Verlauf und Prognose: Die Therapie der Struma ist abhängig von der zu Grunde liegenden Ursache (z. B. Jodmangel). Bei Verdacht auf maligne (bösartige) Veränderungen* (Schilddrüsenkarzinom/Schilddrüsenkrebs) oder falls die Struma so groß ist, dass die Luftröhre eingeengt wird oder eine obere Einflussstörung (Stauung der Venen des Kopfes und der oberen Gliedmaßen durch Kompression der Hohlvenen) vorliegt, wird eine Operation erforderlich. Andernfalls steht die Pharmakotherapie (medikamentöse Behandlung) im Vordergrund.

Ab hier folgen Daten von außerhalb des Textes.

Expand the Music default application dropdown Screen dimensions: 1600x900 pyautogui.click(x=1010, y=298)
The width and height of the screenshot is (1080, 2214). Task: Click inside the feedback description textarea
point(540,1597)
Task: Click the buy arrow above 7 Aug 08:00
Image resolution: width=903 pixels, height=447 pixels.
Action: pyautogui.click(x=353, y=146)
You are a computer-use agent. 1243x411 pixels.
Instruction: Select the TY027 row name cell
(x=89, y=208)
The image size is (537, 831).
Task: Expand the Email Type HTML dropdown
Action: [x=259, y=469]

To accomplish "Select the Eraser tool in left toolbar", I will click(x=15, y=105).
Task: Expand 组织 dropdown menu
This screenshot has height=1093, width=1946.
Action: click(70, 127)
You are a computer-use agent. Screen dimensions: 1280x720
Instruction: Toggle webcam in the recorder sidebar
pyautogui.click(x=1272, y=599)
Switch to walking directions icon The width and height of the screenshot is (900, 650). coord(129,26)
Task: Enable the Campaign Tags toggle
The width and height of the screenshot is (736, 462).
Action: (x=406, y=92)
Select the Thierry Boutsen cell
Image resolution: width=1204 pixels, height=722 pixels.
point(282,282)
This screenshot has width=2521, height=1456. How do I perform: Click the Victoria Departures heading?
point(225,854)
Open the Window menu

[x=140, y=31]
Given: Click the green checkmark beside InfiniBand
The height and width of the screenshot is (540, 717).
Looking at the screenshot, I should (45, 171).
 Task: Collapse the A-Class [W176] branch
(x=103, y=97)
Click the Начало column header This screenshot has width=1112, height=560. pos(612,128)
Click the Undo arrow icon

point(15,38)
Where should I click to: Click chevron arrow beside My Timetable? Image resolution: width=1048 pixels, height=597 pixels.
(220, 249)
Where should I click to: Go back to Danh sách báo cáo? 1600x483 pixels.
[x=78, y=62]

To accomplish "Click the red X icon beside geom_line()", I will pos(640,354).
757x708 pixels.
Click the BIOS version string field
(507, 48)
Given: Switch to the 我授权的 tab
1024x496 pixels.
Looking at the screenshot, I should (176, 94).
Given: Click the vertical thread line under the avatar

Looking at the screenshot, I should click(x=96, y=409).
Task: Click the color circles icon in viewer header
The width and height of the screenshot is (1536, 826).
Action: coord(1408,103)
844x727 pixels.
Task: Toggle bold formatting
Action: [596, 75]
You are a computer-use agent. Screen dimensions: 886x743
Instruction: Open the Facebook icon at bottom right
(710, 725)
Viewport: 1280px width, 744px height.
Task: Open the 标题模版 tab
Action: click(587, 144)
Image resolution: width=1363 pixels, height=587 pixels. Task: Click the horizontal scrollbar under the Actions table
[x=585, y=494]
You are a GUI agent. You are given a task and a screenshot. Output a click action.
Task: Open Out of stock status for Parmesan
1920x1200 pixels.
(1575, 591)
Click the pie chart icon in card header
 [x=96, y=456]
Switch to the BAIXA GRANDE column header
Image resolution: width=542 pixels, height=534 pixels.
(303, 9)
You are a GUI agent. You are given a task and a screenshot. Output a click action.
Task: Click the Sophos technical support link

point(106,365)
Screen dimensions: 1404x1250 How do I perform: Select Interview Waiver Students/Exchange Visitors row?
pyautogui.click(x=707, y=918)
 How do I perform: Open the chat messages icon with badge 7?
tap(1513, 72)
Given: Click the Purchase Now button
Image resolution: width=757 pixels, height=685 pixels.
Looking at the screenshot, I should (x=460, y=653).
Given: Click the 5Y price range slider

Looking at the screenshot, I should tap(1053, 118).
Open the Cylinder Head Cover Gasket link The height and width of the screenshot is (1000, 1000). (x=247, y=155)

*Hinweis: In einer retrospektiven Langzeitstudie (Jahren von 1989 bis 2013) wurden Daten von 17.592 Patienten mit Schilddrüsenknoten größer 1 cm ausgewertet. Die dabei festgestellte Malignitätsrate (Rate der Bösartigkeit) betrug 1,1 % [2].

Literatur

  1. Klein E, Kracht J, Krüskemper HL, Reinwein D, Scriba PC: Klassifikation der Schilddrüsenkrankheiten. Dtsch. med. Wschr. 98, 2249 (1973)
  2. Grussendorf M, Ruschenburg I, Brabant G: Malignancy rates in thyroid nodules – a long-term cohort study of 17,592 patients. Eur Thyroid J. 2022;11(4):e220027

Leitlinien

  1. S2k-Leitlinie: Benigne Schilddrüsenerkrankungen, operative Therapie. (AWMF-Registernummer: 088-007), Oktober 2015 Langfassung
  2. S1-Leitlinie: Radioiodtherapie bei benignen Schilddrüsenerkrankungen. (AWMF-Registernummer: 031 - 003), Oktober 2015 Langfassung
  3. Durante C et al.: 2023 European Thyroid Association Clinical Practice Guidelines for thyroid nodule management Eur Thyroid J . 2023 Aug 14;12(5):e230067. doi: 10.1530/ETJ-23-0067.